What Happened and Why It Matters
In June 2019, Google Calendar experienced a significant service disruption that left users unable to access their schedules for an extended period. For most individuals, the inconvenience was manageable. For organizations that had built their operational coordination entirely around cloud-based calendaring, the outage created real problems in scheduling meetings, coordinating staff coverage, and communicating time-sensitive information.
This type of event is not dramatic. No data was lost, no systems were permanently compromised. But the disruption illustrated something that business continuity planners have long recognized: single points of failure in operational infrastructure can stop work even when the underlying organization is functioning perfectly well.
Schools face this same exposure. When a district's substitute management system, bell scheduling software, or staff communication platform goes offline, the operational impact can be significant, particularly during high-activity periods such as the start of a school year or state testing windows.

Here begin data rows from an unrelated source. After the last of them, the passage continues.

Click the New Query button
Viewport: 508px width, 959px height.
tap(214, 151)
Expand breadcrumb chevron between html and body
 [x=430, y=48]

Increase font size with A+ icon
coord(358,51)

What Business Continuity Planning Actually Covers
Business continuity planning is often associated with catastrophic events: fires, floods, extended power outages. But the discipline is equally concerned with smaller disruptions that can quietly disable key operational functions. A thoughtful continuity plan accounts for technology failures, vendor outages, and the loss of staff who hold critical institutional knowledge.
For schools, continuity planning should identify which digital systems are mission-critical and what the manual fallback looks like for each one. If the student information system is unavailable during a fire drill, can staff still account for every student? If the phone system is down, how does the front office communicate with classrooms? These questions are worth answering before the outage occurs.

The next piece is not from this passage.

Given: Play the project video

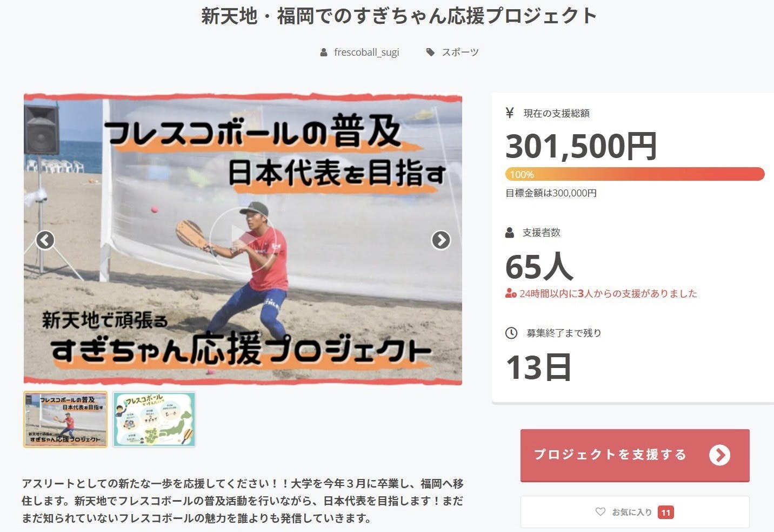Looking at the screenshot, I should click(243, 238).
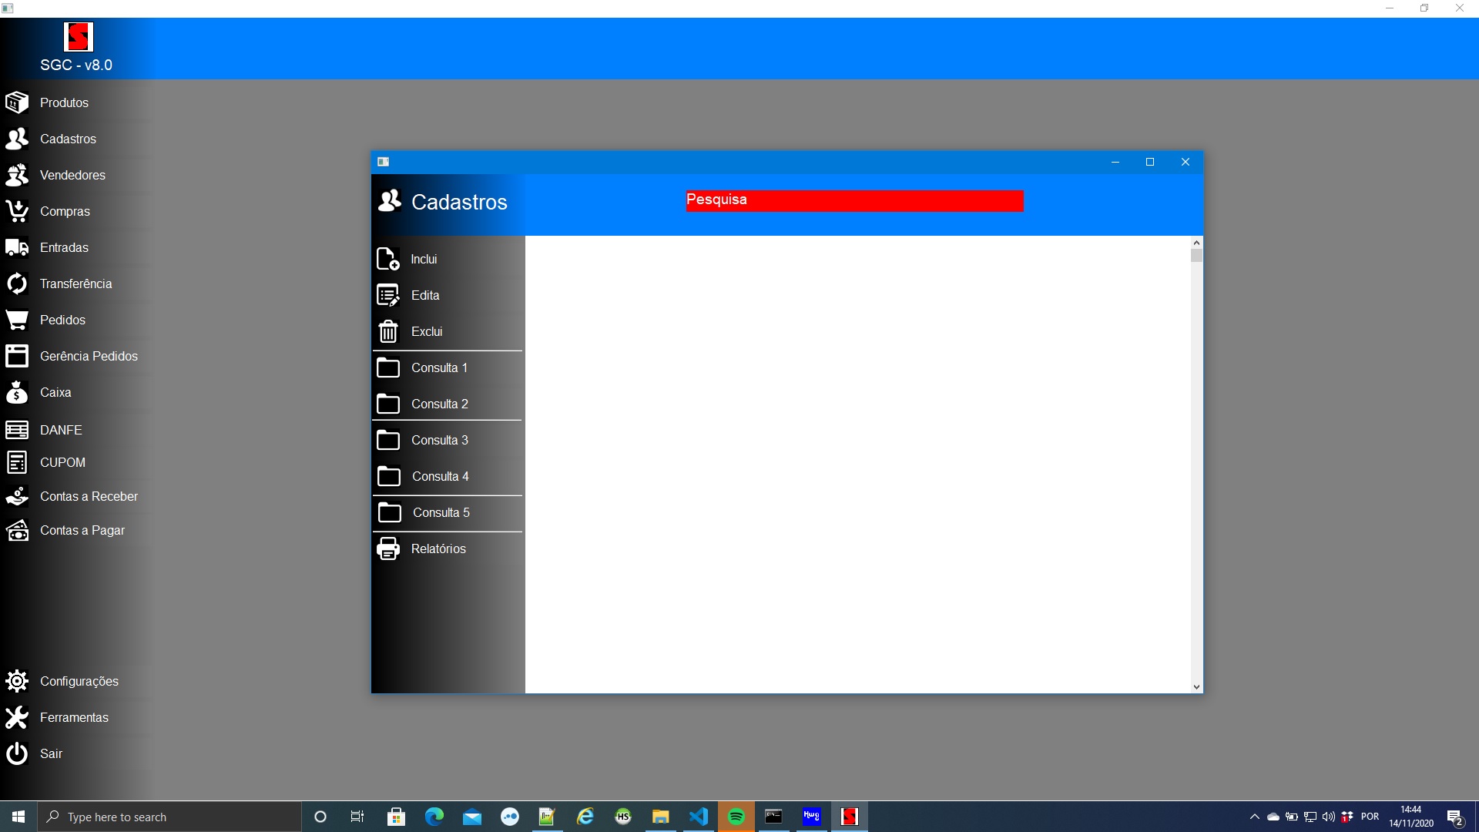Open the Compras shopping cart icon

[x=17, y=211]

The goal is not to build redundancy for every system, which would be cost-prohibitive, but to identify which failures would cause the most operational harm and prioritize fallback procedures for those specific functions.
Building Appropriate Redundancy
Redundancy does not always require a second vendor or an expensive backup system. Sometimes it means printing a weekly schedule and posting it in the main office. Sometimes it means maintaining a binder with emergency contact numbers rather than relying solely on a database. The principle is simple: identify what you need to function and ensure you have at least one way to access that information when your primary method fails.
Schools that have invested in cloud-based communication platforms should periodically test what happens when those platforms are unavailable. Conduct a tabletop exercise where staff assume the email system is down and work through how they would communicate a schedule change, a parent notification, or a substitute assignment. The gaps this exercise reveals are the gaps worth closing.
Staff training is part of this as well. If the principal and one assistant know how the manual process works but everyone else assumes the system will always be available, the redundancy is insufficient. Continuity procedures are only useful if the people who need them know they exist and have practiced using them.
Applying These Lessons to Emergency Operations
Technology plays an increasingly central role in school emergency operations, from mass notification systems to electronic visitor management to digital emergency flip charts. Each of these tools offers genuine value when functioning correctly. Each also creates a dependency that schools should plan around.
Emergency operations plans should specify what staff do when the primary communication system is unavailable. This includes identifying who has authority to make decisions without digital communication tools, how accountability will be maintained using paper-based methods, and how parent reunification will proceed if the electronic roster system is inaccessible.
The Google Calendar outage did not harm anyone. But it is a useful reminder that organizations of all sizes can be temporarily disabled by the failure of tools they have come to treat as permanent infrastructure. Planning around that reality is not pessimistic. It is simply prudent.